> [Extracted information]:
· · · · · · ·

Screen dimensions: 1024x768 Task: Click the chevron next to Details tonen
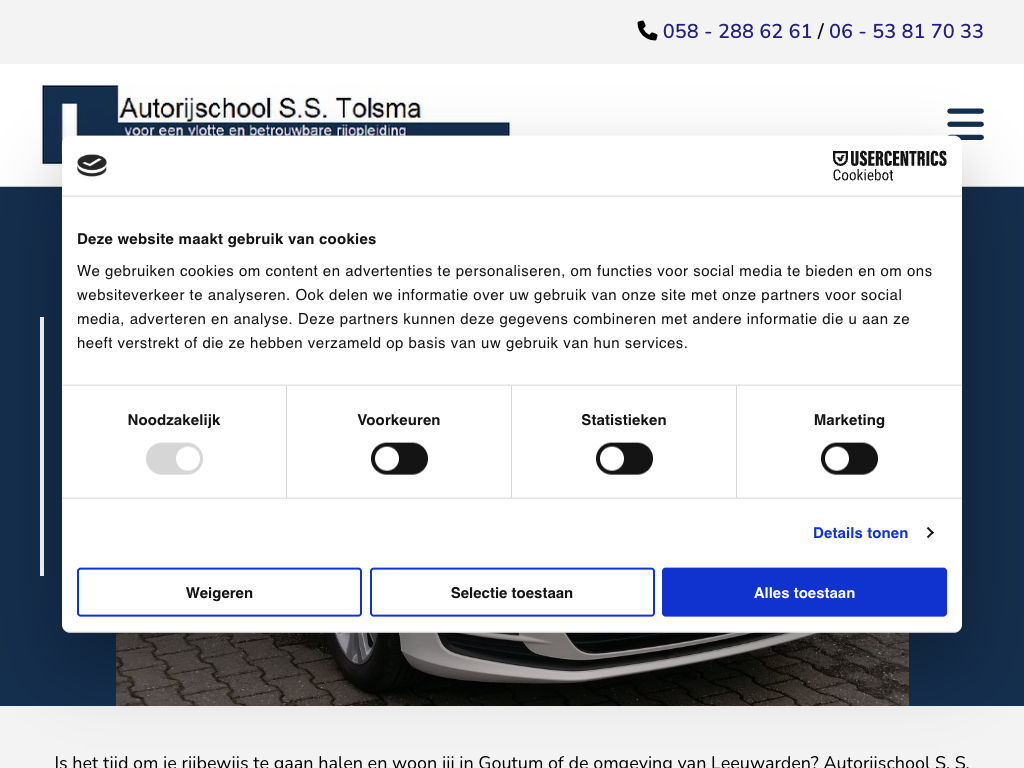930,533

· · · · · · ·

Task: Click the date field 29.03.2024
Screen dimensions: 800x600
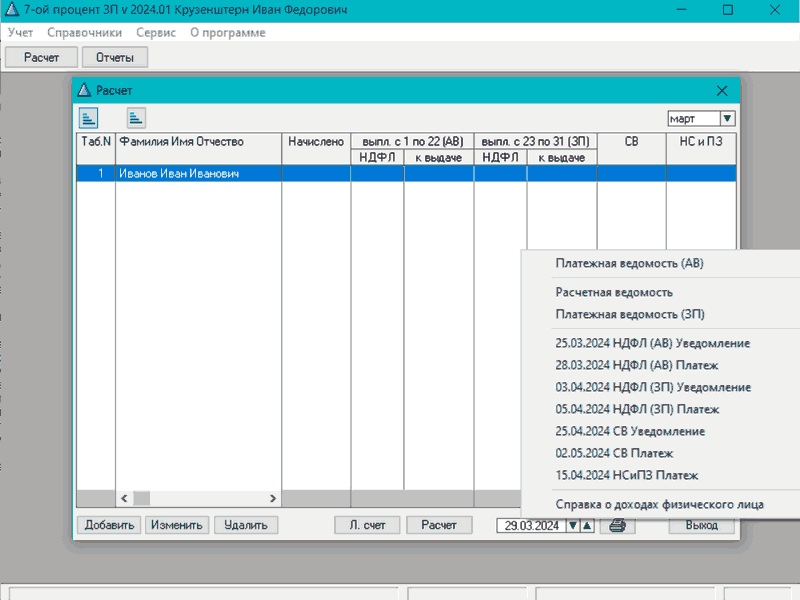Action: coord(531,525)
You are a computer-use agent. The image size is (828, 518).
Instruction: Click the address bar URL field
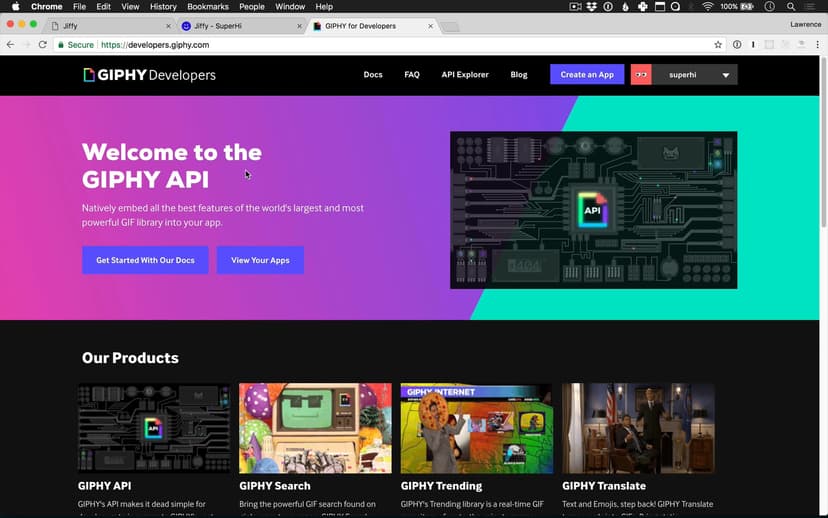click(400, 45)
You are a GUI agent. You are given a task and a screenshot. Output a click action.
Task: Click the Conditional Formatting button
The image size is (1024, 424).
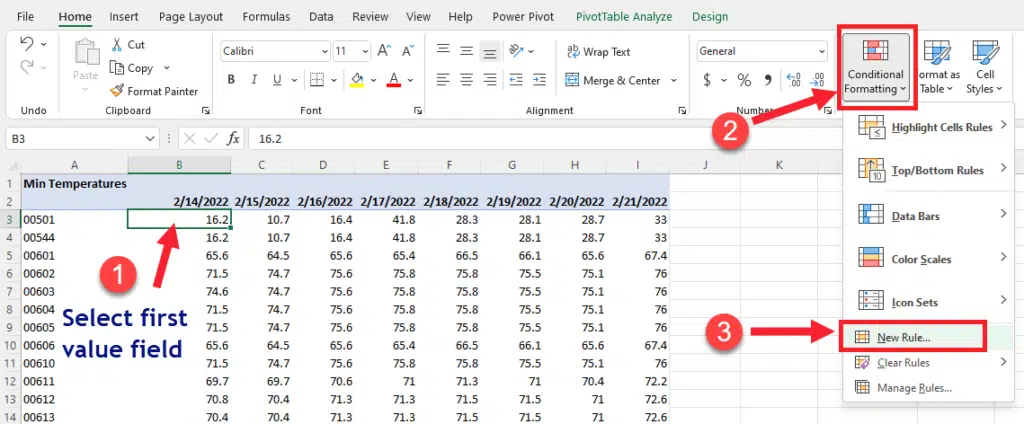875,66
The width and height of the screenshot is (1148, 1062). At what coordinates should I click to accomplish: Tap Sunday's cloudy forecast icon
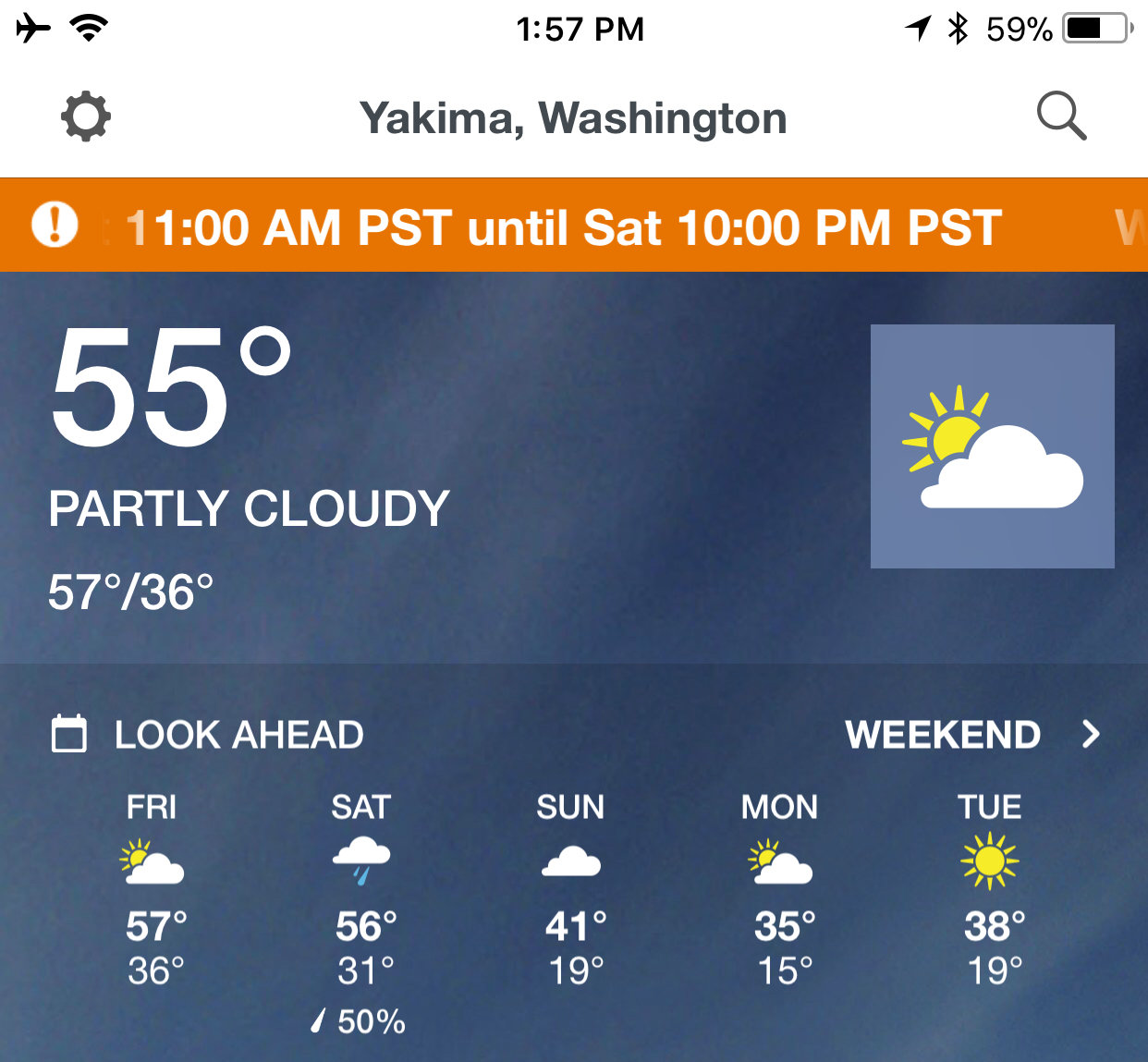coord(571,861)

· · · · · · ·

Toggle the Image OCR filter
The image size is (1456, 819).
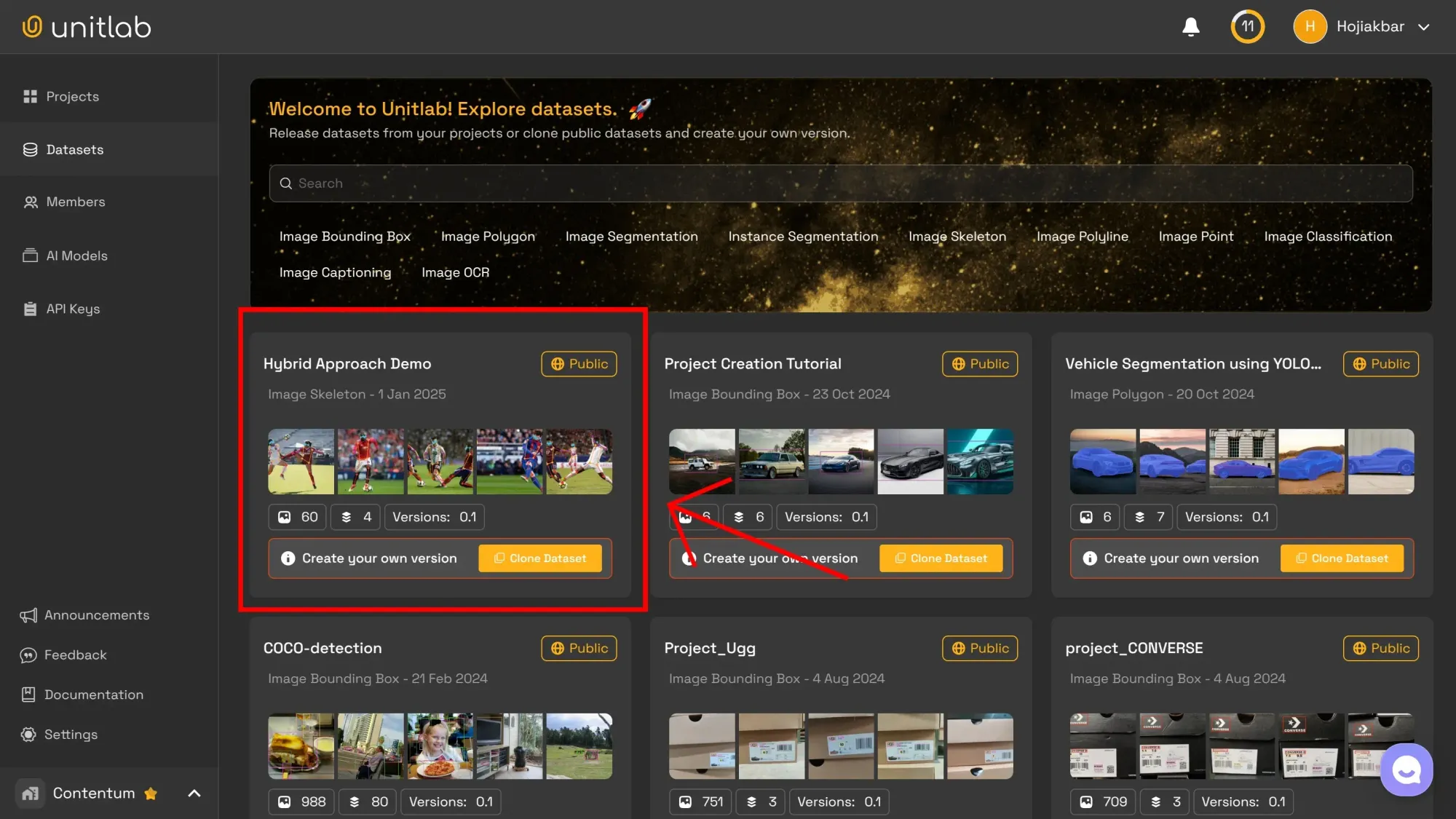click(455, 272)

· · · · · · ·

Present the data as a Markdown table with the columns Row and Line, starting at the line that contains "You are a computer-use" and stopping after the line that contains "coord(571,861)". Skip blank lines, and leave the pictures out of the table.

> [Solved exercise]:
| Row | Line |
|---|---|
| 1 | You are a computer-use agent. The image size is (828, 518). |
| 2 | Instruction: Click the address bar URL field |
| 3 | click(400, 45) |
| 4 | You are a GUI agent. You are given a task and a screenshot. Output a click action. |
| 5 | Task: Click the Conditional Formatting button |
| 6 | The image size is (1024, 424). |
| 7 | 875,66 |
| 8 | The width and height of the screenshot is (1148, 1062). At what coordinates should I click to accomplish: Tap Sunday's cloudy forecast icon |
| 9 | coord(571,861) |